I've run into a similar problem where an overload resolution for uint64_t was not being used when calling with a size_t because one was unsigned long and the other was unsigned long long, which are both 64 bit uints, but according to the compiler, they're different types.

This was a while ago so the details may be off, but the silly shape of the issue is correct.

sparkie · 2026-02-02T11:24:26 1770031466

> It probably is

This was my point. It may be `unsigned long` on his machine (or any that use LP64), but that isn't what `uint64_t` means. `uint64_t` means a type that is 64-bits, whereas `unsigned long` is simply a type that is larger than `unsigned int` and at least 32-bits, and `unsigned long long` is a type that is at least as large as `unsigned long` and is at least 64-bits.

I was not aware of compilers rejecting the equivalence of `long` and `long long` on LP64. GCC on Linux certainly doesn't. On windows it would be the case because it uses LLP64 where `long` is 32-bits and `long long` is 64-bits.

An intrinsic like `_addcarry_u64` should be using the `uint64_t` type, since its behavior depends on it being precisely 64-bits, which neither `long` nor `long long` guarantee. Intel's intrinsics spec defines it as using the type `unsigned __int64`, but since `__int64` is not a standard type, it has probably implemented as a typedef or `#define __int64 long long` by the compiler or `<immintrin.h>` he is using.

PhilipTrettner · 2026-02-06T13:34:06 1770384846

Sorry I'm a bit late to the party.

long and long long are convertible, that's not the issue. They are distinct types though, so long* and long long* are NOT implicitly convertible. And uint64_t is not consistently the correct type.

See: https://godbolt.org/z/bYb7a38dG

I'd prefer if the intrinsics use the same uint64_t but they don't.

sparkie · 2026-02-02T04:07:26 1770005246

Cryptography would be one application. Many crypto libraries use an arbitrary size `bigint` type, but the algorithms typically use modular arithmetic on some fixed width types (128-bit, 256-bit, 512-bit, or some in-between like 384-bits).

They're typically implemented with arrays of 64-bit or 32-bit unsigned integers, but if 128-bits were available in hardware, we could get a performance boost. Any arbitrary precision integer library would benefit from 128-bit hardware integers.

ThatGuyRaion · 2026-02-02T04:40:17 1770007217

I suppose that makes sense -- though SIMD seems more useful for accelerating a lot of crypto?

sparkie · 2026-02-02T05:10:00 1770009000

SIMD is for performing parallel operations on many smaller types. It can help with some cryptography, but It doesn't necessarily help when performing single arithmetic operations on larger types. Though it does help when performing logic and shift operations on larger types.

If we were performing 128-bit arithmetic in parallel over many values, then a SIMD implementation may help, but without a SIMD equivalent of `addcarry`, there's a limit to how much it can help.

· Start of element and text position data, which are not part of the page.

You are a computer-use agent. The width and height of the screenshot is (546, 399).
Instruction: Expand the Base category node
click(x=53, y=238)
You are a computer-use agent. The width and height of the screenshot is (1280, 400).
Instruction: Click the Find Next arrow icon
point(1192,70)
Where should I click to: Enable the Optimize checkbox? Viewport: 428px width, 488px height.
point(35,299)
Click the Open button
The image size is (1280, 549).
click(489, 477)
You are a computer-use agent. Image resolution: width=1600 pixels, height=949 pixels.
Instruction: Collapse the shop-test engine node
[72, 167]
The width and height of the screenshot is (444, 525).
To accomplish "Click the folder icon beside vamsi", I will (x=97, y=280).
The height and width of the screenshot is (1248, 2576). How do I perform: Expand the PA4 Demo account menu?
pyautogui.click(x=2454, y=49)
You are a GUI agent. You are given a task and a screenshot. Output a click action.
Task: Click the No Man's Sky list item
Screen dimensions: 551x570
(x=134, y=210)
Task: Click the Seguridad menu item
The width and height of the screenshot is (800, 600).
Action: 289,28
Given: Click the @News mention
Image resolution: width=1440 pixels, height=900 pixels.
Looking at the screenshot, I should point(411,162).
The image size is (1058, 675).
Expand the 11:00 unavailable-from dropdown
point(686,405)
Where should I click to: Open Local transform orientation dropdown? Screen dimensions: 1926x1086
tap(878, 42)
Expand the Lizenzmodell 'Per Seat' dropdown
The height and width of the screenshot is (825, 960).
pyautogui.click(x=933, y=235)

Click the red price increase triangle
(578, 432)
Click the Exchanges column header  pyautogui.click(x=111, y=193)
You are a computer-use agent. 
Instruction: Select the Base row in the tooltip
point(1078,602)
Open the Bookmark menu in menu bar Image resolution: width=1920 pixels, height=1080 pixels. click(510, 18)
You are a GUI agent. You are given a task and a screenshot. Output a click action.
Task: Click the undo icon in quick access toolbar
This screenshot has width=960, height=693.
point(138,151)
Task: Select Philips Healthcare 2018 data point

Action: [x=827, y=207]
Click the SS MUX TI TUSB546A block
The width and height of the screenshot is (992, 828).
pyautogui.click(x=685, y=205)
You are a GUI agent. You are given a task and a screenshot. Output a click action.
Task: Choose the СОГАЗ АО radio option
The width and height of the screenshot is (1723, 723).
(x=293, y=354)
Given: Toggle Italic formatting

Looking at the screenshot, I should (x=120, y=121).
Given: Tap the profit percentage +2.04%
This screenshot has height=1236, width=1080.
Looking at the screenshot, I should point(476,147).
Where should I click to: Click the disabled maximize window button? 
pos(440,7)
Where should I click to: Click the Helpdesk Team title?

Something like this could potentially be added to AVX-512 for example by utilizing the `k` mask registers for the carries.

The best we have currently is `adcx` and `adox` which let us use two interleaved addcarry chains, where one utilizes the carry flag and the other utilizes the overflow flag, which improves ILP. These instructions are quite niche but are used in bigint libraries to improve performance.

wahern · 2026-02-02T08:16:02 1770020162

> but It doesn't necessarily help when performing single arithmetic operations on larger types.

For the curious, AFAIU the problem is the dependency chains. For example, for simple bignum addition you can't just naively perform all the adds on each limb in parallel and then apply the carries in parallel; the addition of each limb depends on the carries from the previous limbs. Working around these issues with masking and other tricks typically ends up adding too many additional operations, resulting in lower throughput than non-SIMD approaches.

There's quite a few papers on using SIMD to accelerate bignum arithmetic for single operations, but they all seem quite complicated and heavily qualified. The threshold for eeking out any gain is quite high, e.g. minimum 512-bit numbers or much greater, depending. And they tend to target complex or specialized operations (not straight addition, multiplication, etc) where clever algebraic rearrangements can profitably reorder dependency chains for SIMD specifically.